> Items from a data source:
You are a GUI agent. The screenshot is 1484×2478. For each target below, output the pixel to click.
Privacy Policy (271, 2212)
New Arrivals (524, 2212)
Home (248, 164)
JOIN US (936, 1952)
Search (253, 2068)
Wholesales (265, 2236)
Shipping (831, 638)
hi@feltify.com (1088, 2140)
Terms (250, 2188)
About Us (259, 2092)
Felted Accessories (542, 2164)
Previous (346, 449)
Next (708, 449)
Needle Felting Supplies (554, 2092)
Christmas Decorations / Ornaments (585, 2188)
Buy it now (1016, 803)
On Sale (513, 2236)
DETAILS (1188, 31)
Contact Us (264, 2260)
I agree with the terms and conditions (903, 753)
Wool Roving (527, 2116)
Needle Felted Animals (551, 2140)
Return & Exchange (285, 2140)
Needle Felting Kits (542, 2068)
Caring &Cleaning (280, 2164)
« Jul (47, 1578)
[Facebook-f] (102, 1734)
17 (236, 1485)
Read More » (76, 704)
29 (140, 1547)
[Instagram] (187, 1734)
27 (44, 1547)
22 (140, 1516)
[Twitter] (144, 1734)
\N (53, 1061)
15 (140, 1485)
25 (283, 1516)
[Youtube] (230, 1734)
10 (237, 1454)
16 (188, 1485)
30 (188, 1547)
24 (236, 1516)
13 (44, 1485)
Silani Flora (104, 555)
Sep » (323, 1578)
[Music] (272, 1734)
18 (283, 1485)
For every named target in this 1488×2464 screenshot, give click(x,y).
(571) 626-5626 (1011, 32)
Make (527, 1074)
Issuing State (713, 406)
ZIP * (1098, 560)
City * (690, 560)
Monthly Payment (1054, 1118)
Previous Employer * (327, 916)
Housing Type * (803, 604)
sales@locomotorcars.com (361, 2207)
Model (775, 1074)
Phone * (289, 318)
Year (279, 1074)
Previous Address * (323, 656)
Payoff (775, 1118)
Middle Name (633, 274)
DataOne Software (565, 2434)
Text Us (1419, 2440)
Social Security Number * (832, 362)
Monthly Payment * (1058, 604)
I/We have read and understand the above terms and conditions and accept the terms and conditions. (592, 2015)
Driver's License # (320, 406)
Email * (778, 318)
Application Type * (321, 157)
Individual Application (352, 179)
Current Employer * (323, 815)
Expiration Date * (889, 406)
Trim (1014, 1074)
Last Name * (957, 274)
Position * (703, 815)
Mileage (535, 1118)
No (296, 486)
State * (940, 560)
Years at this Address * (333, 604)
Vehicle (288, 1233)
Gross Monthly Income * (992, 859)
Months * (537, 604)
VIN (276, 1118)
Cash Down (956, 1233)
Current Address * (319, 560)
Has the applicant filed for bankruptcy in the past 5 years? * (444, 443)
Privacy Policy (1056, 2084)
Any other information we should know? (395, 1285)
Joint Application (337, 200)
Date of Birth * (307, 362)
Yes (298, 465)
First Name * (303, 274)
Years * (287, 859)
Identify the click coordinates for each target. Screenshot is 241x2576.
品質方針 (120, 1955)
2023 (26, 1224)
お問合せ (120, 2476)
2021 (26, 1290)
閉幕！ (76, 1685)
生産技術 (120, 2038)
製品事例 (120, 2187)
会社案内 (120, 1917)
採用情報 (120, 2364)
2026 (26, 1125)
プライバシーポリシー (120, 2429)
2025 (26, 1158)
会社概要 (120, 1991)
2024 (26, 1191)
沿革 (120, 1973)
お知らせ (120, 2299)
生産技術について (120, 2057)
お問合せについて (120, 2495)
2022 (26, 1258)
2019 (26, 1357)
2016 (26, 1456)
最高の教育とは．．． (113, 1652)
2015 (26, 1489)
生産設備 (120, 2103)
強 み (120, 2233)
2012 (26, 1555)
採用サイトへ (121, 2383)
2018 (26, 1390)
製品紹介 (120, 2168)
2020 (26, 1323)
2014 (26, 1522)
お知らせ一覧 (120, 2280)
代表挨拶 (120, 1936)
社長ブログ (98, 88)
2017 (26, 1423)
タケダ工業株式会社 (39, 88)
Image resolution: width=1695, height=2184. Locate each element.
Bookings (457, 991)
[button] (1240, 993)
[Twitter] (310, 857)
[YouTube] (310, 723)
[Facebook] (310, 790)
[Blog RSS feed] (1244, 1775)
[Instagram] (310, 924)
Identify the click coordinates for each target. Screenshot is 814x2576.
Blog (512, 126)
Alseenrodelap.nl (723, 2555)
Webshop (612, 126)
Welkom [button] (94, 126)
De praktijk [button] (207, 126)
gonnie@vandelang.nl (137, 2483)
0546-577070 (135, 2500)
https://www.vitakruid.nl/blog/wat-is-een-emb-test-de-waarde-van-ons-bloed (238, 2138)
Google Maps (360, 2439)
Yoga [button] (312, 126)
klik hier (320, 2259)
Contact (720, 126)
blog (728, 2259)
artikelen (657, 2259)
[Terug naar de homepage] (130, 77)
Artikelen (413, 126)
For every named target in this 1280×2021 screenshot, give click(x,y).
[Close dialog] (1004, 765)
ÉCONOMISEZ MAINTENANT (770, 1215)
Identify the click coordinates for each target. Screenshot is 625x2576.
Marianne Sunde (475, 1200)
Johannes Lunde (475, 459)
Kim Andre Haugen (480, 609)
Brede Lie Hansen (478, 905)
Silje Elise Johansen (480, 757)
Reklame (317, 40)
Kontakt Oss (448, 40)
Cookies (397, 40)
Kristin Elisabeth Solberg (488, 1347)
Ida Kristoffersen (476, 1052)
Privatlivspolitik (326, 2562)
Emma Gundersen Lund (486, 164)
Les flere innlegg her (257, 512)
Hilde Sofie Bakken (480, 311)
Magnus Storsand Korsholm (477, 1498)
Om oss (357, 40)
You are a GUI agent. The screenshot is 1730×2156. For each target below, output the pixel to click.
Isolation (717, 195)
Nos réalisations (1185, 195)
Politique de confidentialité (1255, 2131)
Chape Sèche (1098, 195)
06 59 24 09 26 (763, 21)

> TASK REQUIREMENTS: In the data above, retype exactly and only the lines between the one holding "Last Name * (957, 274)" and the one holding "沿革 (120, 1973)", inclusive.

> FINISHED TASK:
Last Name * (957, 274)
Position * (703, 815)
Mileage (535, 1118)
No (296, 486)
State * (940, 560)
Years at this Address * (333, 604)
Vehicle (288, 1233)
Gross Monthly Income * (992, 859)
Months * (537, 604)
VIN (276, 1118)
Cash Down (956, 1233)
Current Address * (319, 560)
Has the applicant filed for bankruptcy in the past 5 years? * (444, 443)
Privacy Policy (1056, 2084)
Any other information we should know? (395, 1285)
Joint Application (337, 200)
Date of Birth * (307, 362)
Yes (298, 465)
First Name * (303, 274)
Years * (287, 859)
Identify the click coordinates for each target. Screenshot is 241x2576.
品質方針 (120, 1955)
2023 (26, 1224)
お問合せ (120, 2476)
2021 (26, 1290)
閉幕！ (76, 1685)
生産技術 (120, 2038)
製品事例 (120, 2187)
会社案内 (120, 1917)
採用情報 (120, 2364)
2026 (26, 1125)
プライバシーポリシー (120, 2429)
2025 (26, 1158)
会社概要 (120, 1991)
2024 (26, 1191)
沿革 (120, 1973)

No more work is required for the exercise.